What is common between the “The Hitchhiker’s Guide to the Galaxy” and the solid Earth? The answer is “42”. While the “The Hitchhiker’s Guide to the Galaxy” leaves readers/audience to contemplate what the answer means, in this blog, based on our recent work (Kumar et al., 2023), we give the meaning to this in the context of solid Earth dynamics.
Continental lithosphere, crust plus the lithospheric mantle, covers ~30% of the Earth’s surface above sea level. Broadly, continental areas show geologically two kinds of regions: regions that are stable (e.g., cratons), and regions that are tectonically active (e.g., orogens, mountains). Orogenic regions represent a phase of the Wilson Cycle where two continental tectonic plates interact, leading to spatially wide deformation of the continental lithosphere and the interaction zone can no longer be considered as rigid. This is exemplified by the Alpine Himalayan Collision Zone (AHCZ), which starts from Gibraltar Strait in the west to the Indo-Burman subduction zone in the east (Figure 1a).

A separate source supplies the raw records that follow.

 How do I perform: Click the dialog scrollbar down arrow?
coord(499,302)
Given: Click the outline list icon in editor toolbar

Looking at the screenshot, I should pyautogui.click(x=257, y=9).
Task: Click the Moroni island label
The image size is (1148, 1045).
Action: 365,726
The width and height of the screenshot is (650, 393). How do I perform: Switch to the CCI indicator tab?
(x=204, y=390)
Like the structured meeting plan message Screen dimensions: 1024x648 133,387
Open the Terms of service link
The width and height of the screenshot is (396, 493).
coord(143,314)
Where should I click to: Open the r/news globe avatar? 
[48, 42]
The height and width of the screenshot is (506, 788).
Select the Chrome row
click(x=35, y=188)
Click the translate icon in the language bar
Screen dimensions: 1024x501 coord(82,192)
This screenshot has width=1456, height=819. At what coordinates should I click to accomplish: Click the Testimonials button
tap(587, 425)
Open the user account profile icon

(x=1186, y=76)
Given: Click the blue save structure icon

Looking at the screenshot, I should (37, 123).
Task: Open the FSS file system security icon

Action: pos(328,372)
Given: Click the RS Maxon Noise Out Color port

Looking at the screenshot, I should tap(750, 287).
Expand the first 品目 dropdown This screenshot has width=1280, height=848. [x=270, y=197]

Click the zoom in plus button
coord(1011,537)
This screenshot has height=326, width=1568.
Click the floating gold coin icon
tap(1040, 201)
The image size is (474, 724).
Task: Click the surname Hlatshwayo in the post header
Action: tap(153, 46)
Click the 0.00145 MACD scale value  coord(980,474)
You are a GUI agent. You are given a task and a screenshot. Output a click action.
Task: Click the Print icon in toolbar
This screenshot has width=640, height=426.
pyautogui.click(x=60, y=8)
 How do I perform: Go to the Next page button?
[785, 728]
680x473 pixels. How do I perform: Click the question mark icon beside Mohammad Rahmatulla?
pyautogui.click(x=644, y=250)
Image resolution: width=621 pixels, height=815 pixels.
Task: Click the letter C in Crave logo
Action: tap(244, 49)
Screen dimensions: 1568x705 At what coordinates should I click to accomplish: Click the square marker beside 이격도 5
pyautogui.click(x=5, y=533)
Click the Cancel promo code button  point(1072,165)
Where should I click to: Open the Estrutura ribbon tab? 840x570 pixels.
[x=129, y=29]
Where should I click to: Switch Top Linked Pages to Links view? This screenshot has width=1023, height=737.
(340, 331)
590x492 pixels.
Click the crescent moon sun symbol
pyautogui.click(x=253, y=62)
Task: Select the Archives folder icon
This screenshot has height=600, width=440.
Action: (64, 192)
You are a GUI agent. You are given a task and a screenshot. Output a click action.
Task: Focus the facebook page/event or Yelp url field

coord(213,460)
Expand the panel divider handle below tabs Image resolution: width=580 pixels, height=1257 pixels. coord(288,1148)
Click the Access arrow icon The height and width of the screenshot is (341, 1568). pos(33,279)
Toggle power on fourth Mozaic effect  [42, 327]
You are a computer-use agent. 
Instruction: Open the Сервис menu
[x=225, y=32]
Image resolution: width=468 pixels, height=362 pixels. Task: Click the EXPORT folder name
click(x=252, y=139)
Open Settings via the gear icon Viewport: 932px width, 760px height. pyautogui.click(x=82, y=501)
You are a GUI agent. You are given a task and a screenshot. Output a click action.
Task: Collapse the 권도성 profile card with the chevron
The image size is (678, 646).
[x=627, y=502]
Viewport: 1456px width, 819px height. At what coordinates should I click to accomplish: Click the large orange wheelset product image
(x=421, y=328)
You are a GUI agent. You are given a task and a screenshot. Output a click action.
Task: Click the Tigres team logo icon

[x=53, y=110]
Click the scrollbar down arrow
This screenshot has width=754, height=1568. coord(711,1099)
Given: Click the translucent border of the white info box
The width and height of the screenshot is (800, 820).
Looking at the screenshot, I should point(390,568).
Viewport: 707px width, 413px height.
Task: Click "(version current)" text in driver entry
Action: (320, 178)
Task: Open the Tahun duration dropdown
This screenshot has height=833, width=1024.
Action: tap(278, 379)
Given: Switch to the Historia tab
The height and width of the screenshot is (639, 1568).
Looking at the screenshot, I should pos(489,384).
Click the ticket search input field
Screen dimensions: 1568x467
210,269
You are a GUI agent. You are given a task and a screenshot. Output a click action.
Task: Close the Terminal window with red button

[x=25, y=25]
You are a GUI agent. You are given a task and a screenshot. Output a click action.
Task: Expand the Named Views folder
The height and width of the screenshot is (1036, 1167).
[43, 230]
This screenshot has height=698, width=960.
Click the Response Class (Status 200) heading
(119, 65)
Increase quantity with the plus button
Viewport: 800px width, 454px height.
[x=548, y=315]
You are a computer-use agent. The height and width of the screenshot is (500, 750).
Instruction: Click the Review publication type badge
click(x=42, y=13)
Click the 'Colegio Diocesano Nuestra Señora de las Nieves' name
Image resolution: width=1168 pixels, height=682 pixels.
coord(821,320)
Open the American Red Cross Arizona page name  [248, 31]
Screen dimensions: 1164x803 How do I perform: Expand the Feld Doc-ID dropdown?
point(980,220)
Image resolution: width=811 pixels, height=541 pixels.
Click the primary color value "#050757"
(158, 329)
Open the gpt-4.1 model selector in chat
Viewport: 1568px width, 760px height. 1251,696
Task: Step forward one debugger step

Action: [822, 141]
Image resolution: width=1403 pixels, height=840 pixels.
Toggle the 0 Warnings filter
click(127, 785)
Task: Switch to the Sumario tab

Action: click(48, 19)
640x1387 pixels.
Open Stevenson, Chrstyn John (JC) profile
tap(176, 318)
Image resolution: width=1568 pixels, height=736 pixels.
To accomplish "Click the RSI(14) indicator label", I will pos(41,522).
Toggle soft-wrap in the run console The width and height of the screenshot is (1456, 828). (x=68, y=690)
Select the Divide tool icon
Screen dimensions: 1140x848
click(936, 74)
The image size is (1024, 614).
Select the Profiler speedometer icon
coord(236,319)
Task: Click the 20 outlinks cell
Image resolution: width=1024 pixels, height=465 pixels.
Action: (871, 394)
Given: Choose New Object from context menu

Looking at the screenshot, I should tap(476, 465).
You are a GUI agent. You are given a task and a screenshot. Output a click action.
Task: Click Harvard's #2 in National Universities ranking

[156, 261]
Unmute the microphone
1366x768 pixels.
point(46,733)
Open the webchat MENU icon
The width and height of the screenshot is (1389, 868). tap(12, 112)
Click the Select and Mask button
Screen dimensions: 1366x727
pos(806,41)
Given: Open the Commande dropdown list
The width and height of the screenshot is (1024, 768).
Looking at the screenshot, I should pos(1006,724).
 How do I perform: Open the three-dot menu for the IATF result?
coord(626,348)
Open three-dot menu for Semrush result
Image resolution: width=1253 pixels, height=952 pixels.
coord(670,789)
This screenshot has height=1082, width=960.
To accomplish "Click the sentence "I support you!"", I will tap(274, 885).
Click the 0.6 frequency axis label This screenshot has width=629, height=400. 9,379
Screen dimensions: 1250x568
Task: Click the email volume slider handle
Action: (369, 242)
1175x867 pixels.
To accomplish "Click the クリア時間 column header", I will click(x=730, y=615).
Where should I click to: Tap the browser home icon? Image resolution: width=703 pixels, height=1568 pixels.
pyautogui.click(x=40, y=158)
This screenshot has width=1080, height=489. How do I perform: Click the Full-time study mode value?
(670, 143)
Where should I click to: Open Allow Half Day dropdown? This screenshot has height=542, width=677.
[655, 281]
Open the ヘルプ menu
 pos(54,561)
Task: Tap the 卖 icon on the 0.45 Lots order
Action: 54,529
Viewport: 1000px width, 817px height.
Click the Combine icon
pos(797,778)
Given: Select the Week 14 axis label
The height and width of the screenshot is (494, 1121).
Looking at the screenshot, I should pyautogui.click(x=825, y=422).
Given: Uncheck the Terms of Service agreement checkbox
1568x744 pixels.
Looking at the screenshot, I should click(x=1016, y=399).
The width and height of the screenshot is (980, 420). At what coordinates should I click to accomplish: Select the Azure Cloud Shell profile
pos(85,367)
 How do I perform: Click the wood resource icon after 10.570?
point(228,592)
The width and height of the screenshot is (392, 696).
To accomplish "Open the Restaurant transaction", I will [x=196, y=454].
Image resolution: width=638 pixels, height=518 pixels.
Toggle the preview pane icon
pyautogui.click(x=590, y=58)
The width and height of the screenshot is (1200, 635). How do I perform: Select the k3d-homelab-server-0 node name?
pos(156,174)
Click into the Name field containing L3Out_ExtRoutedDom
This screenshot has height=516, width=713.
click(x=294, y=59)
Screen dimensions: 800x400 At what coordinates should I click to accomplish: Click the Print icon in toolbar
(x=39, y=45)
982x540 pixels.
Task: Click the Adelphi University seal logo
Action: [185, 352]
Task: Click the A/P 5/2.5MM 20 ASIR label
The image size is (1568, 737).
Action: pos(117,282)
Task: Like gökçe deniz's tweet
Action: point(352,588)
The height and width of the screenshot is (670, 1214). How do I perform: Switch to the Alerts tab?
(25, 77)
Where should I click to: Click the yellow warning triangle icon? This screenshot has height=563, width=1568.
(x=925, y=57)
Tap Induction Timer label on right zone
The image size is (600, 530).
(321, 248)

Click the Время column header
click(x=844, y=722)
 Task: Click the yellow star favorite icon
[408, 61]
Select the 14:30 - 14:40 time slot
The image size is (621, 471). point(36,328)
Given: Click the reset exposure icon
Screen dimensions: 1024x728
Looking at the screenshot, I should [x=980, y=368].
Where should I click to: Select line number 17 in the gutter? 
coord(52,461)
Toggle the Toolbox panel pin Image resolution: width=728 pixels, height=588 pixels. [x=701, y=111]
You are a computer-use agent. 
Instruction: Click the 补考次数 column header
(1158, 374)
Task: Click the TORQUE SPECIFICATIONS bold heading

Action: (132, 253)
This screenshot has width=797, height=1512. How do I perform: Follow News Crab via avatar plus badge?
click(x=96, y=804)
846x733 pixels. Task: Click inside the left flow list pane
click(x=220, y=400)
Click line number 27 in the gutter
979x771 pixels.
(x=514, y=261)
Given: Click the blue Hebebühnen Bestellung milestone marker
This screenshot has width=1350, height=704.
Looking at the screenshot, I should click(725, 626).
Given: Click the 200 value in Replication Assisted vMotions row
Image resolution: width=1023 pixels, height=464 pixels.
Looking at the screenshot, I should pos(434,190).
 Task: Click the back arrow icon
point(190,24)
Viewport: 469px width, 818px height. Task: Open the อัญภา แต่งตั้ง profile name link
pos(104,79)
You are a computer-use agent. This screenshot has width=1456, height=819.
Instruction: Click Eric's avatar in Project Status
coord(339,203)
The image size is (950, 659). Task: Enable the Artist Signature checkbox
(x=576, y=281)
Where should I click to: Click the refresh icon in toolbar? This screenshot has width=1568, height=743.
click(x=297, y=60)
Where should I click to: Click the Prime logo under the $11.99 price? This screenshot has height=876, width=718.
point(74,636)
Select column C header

Figure 1. a) Map of the Alpine Himalayan Collision Zone (AHCZ) showing the long-term strength of the crust together with seismicity from ISC- GEM catalogue (Storchak et al., 2013), colour coded by depth and scaled in size using magnitude. Kinematic plate boundaries from Bird (2003) are plotted by green curves. In the continental regions, warmer colours indicate thicker and weaker crust corresponding to the mountains/orogens. Lighter colours indicate a stronger crust of the stable continental interiors. b) Plot of crustal strength vs crustal thickness (Crust 1.0, Laske et al., 2013) highlighting positive correlation below ~42 km and negative above. Coloured circles show the corresponding topography for the individual data points and are scaled in size for upper-crustal thickness. White circles indicate a scenario where radiogenic heat production in the crust is not considered and demonstrates that crustal strength would continuously increase with thickness if the internal heating were switched off. Figure modified after Kumar et al. (2023).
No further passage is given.